=== Supplied information ===
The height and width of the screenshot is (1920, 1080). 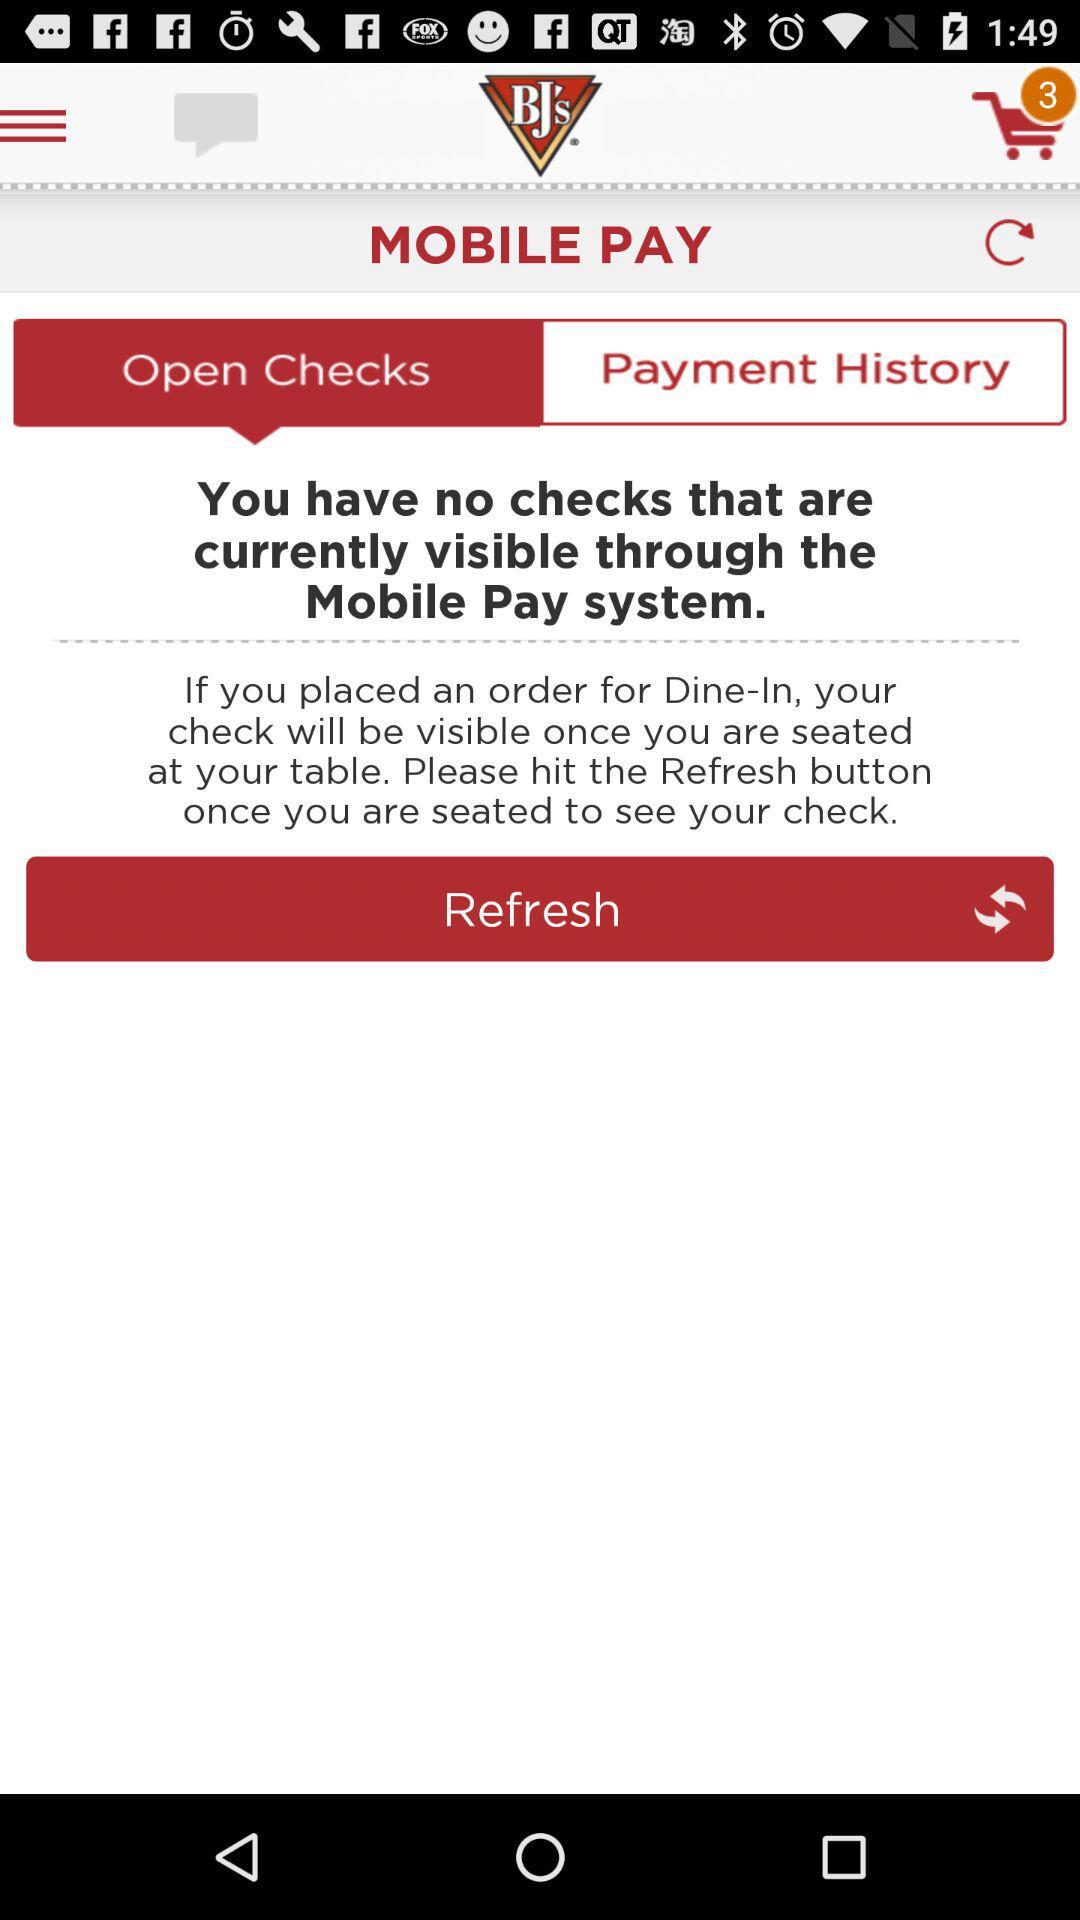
===
=== Supplied information ===
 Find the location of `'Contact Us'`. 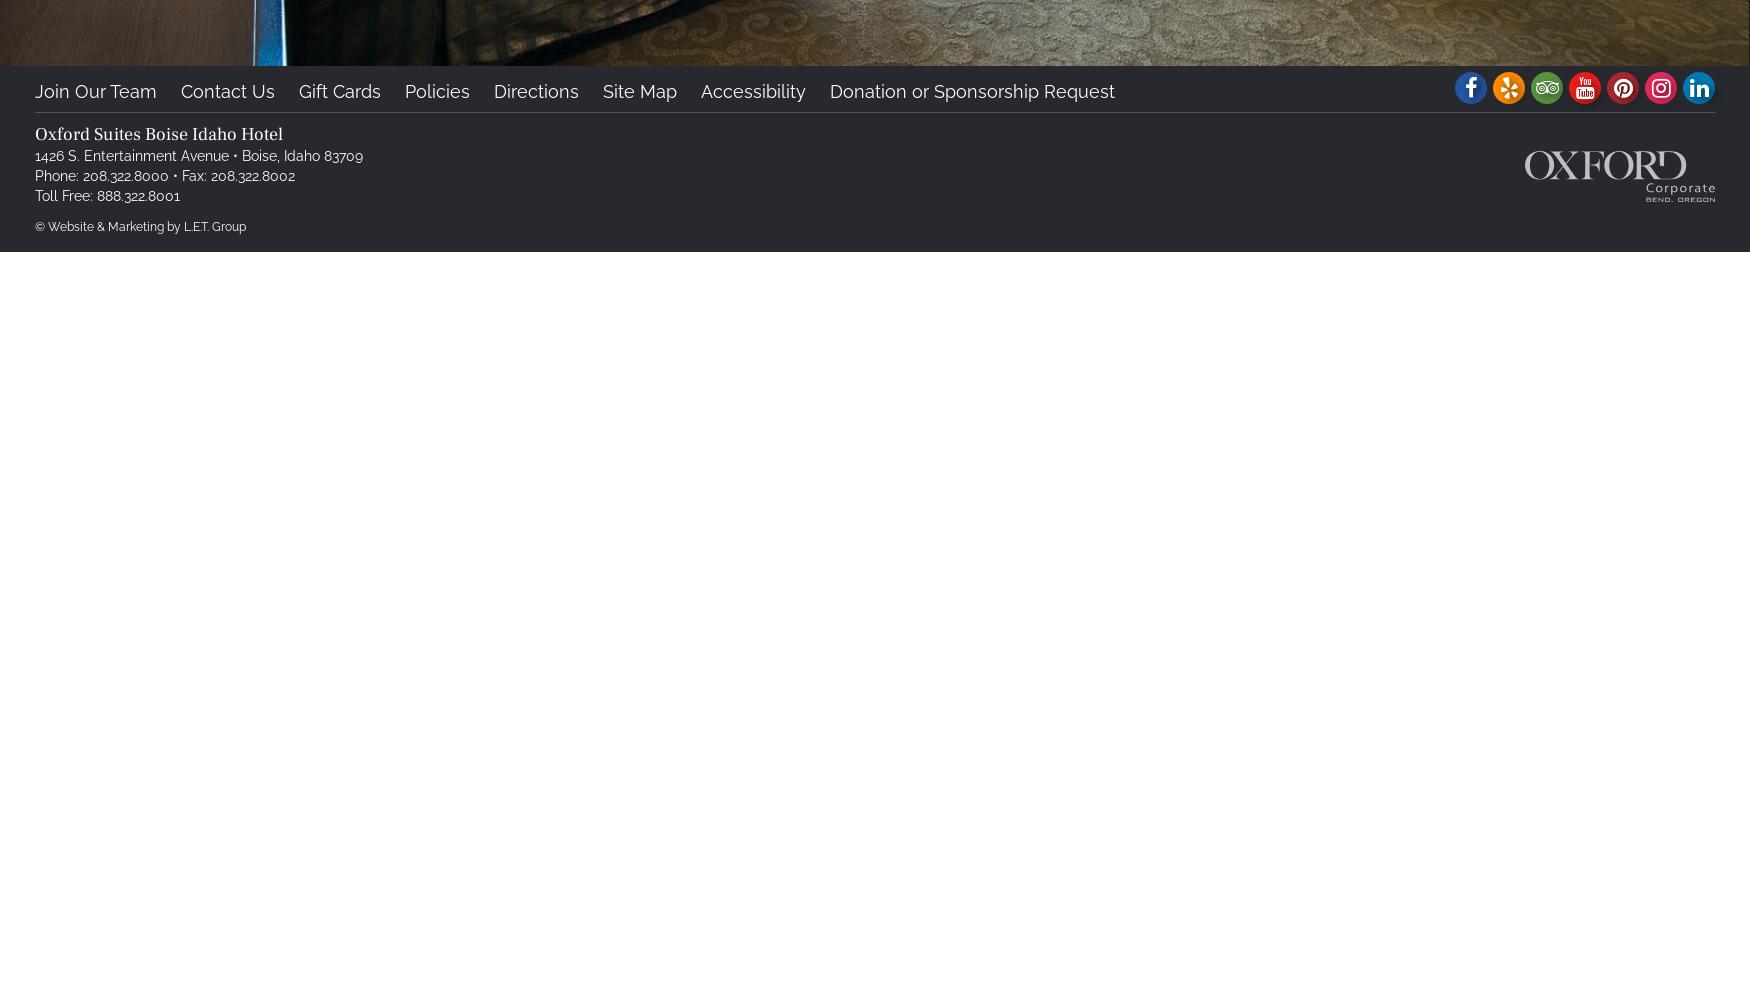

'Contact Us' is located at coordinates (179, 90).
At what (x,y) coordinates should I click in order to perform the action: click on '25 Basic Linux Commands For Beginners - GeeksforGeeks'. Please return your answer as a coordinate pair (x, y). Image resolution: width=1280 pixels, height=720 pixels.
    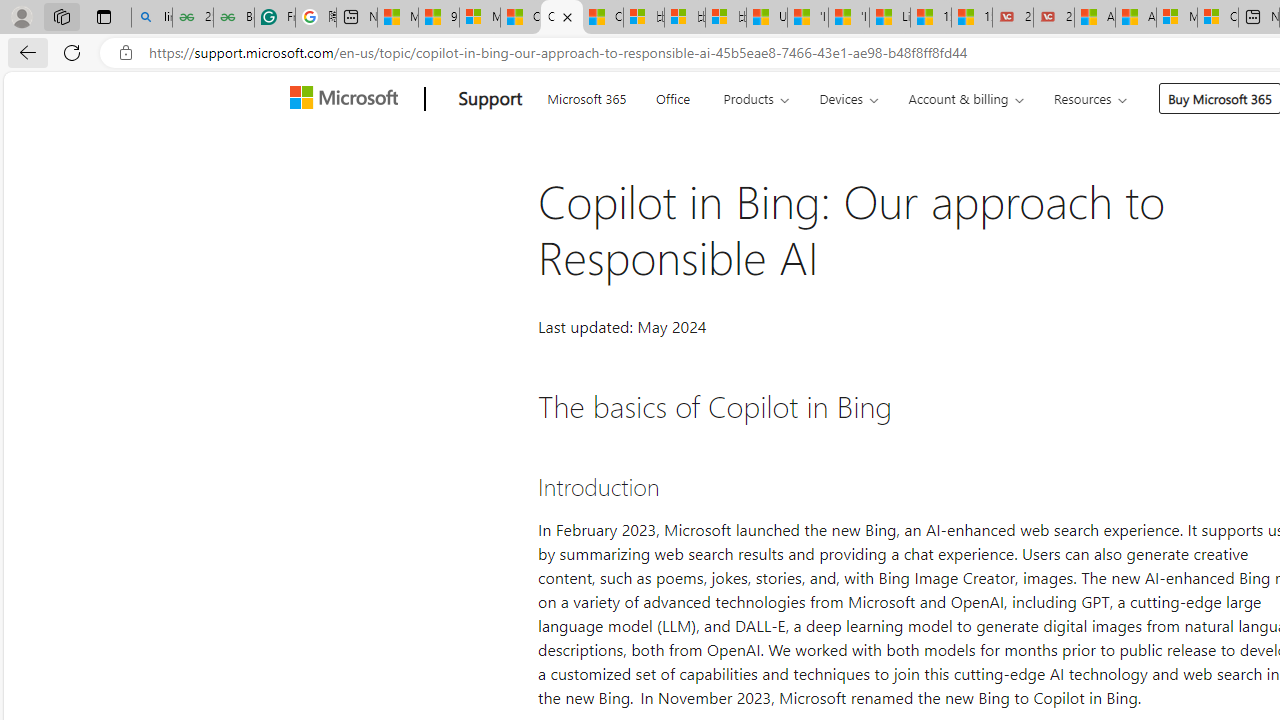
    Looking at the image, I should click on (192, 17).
===
[Exercise brief]
Write out the stretch from the line containing "At what (x,y)" through the line containing "Looking at the", leaving out the pictures.

[The answer]
At what (x,y) coordinates should I click in order to perform the action: click on '25 Basic Linux Commands For Beginners - GeeksforGeeks'. Please return your answer as a coordinate pair (x, y). Image resolution: width=1280 pixels, height=720 pixels.
    Looking at the image, I should click on (192, 17).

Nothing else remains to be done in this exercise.